Which popper do you have?
I have been roasting beans in a popcorn popper for about 2 months now and have been pretty happy with the results.
I only roast 100g at a time and I usually have 1st crack start within at least 2-3 minutes and am finished within 4-5 minutes.
After reading through this forum it seems most people seem to be roasting for about 10-15 minutes.
Is my experience normal for a popcorn popper and am I missing out on some flavours by roasting so fast*.
I have cut some beans up to inspect inside and they actually seem to be slightly darker inside than out so I am guessing that they are roasting all the way through.
Its possible to get longer roast times out of a popper.
Which popper do you have?
You can increase roasting times with a few very simple low tech changes:
1) use as long an extension lead as you can find and use more than one if you have them. There is a current drop due to the resistance that lowers the popper heat. Try this with your least favorite beans, as you may find that you cant even get to 2nd crack!
2) use a fan on a double adapter blowing over your popper. This blows heat out of the popper and also uses more of the available current, so the heater gets less. It also give you some control on where your chaff goes. Ive experimented with using the original plastic top to channel fan blown air into the popper. I now just use a soup can chimney that I have cut down so that I just lose a bean now and then. I want it small to let the fan blow into the popper as much as possible.

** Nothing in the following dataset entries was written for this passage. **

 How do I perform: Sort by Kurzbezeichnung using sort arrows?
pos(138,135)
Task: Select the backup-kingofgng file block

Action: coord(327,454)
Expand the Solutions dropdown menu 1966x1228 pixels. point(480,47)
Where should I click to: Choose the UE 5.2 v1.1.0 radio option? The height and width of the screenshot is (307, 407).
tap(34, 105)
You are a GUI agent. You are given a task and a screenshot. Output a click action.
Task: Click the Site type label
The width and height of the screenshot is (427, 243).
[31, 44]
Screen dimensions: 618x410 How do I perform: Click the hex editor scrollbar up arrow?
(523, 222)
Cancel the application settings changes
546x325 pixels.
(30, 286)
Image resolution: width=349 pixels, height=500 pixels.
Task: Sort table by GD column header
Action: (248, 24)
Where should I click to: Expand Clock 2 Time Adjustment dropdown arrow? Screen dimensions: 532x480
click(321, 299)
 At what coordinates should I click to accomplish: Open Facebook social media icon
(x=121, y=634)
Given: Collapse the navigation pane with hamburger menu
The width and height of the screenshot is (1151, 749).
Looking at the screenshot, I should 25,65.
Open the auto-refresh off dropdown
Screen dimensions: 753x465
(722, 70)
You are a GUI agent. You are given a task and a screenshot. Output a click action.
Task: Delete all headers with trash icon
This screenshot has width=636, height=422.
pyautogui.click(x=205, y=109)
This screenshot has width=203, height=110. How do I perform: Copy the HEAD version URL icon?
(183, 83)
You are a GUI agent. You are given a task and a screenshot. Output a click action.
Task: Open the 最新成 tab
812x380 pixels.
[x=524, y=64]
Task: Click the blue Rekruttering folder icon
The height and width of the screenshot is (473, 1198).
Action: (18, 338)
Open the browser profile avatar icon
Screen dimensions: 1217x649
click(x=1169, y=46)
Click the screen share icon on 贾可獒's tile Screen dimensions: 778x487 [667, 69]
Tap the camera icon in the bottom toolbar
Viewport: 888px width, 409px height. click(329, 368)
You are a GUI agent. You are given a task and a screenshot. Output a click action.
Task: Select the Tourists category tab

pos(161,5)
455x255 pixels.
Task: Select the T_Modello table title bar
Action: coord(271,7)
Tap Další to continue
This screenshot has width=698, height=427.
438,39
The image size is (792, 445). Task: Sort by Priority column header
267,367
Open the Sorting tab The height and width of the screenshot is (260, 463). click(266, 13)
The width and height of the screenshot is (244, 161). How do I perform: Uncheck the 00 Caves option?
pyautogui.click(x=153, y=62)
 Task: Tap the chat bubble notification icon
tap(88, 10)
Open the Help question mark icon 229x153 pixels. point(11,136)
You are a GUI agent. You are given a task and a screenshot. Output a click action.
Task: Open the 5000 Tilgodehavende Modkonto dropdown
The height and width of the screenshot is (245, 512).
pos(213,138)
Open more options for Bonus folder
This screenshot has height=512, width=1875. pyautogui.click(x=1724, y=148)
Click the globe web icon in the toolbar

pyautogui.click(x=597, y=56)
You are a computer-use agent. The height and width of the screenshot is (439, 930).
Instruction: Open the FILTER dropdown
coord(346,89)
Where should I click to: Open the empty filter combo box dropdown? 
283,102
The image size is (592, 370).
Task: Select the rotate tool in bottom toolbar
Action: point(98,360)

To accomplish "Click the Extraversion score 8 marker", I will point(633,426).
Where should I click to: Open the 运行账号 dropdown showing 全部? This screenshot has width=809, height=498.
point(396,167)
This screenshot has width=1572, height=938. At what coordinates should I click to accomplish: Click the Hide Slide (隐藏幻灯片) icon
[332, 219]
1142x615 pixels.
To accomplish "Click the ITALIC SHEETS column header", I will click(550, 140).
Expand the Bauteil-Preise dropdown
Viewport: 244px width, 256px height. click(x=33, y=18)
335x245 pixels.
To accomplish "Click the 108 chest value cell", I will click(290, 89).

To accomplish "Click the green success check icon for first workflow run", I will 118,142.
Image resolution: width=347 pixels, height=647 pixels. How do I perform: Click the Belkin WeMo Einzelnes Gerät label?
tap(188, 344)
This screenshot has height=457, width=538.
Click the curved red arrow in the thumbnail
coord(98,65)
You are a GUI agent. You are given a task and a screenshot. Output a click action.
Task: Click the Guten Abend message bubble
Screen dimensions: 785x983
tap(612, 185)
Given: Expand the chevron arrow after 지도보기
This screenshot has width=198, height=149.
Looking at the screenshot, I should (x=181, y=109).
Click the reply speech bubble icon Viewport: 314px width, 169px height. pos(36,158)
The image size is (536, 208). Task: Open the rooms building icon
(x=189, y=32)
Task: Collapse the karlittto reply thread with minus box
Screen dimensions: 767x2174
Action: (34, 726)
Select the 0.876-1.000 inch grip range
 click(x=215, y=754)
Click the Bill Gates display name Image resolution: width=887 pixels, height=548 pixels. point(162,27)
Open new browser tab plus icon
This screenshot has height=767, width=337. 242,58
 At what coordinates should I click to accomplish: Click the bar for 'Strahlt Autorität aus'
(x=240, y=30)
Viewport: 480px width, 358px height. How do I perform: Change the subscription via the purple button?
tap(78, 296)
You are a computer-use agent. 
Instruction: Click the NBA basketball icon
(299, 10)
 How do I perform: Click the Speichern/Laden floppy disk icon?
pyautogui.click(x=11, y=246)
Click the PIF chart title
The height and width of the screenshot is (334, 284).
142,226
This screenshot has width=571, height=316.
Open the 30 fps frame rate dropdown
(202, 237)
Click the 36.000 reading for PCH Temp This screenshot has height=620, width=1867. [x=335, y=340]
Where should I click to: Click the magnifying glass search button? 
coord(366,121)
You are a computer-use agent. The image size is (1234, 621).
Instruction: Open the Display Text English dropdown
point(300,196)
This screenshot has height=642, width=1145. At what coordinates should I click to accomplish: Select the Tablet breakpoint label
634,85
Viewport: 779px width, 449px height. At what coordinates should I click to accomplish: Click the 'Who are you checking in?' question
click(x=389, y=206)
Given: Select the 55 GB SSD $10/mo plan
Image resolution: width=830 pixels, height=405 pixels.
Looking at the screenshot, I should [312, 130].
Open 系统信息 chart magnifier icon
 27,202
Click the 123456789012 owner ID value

3) Use less beans. My popper will do 90 gms in 6 minutes and I can stretch that out to 9-11 minutes by going back to 50 grams. Yes, you need a lot of patience to get your roasted stash up to scratch! ;D
4) Shake your popper in an up-down rotational motion to get the beans moving at the start, rather than stirring. This gets the beans away from the hot surfaces, mixes in cooler air and lengthens the initial heat up time.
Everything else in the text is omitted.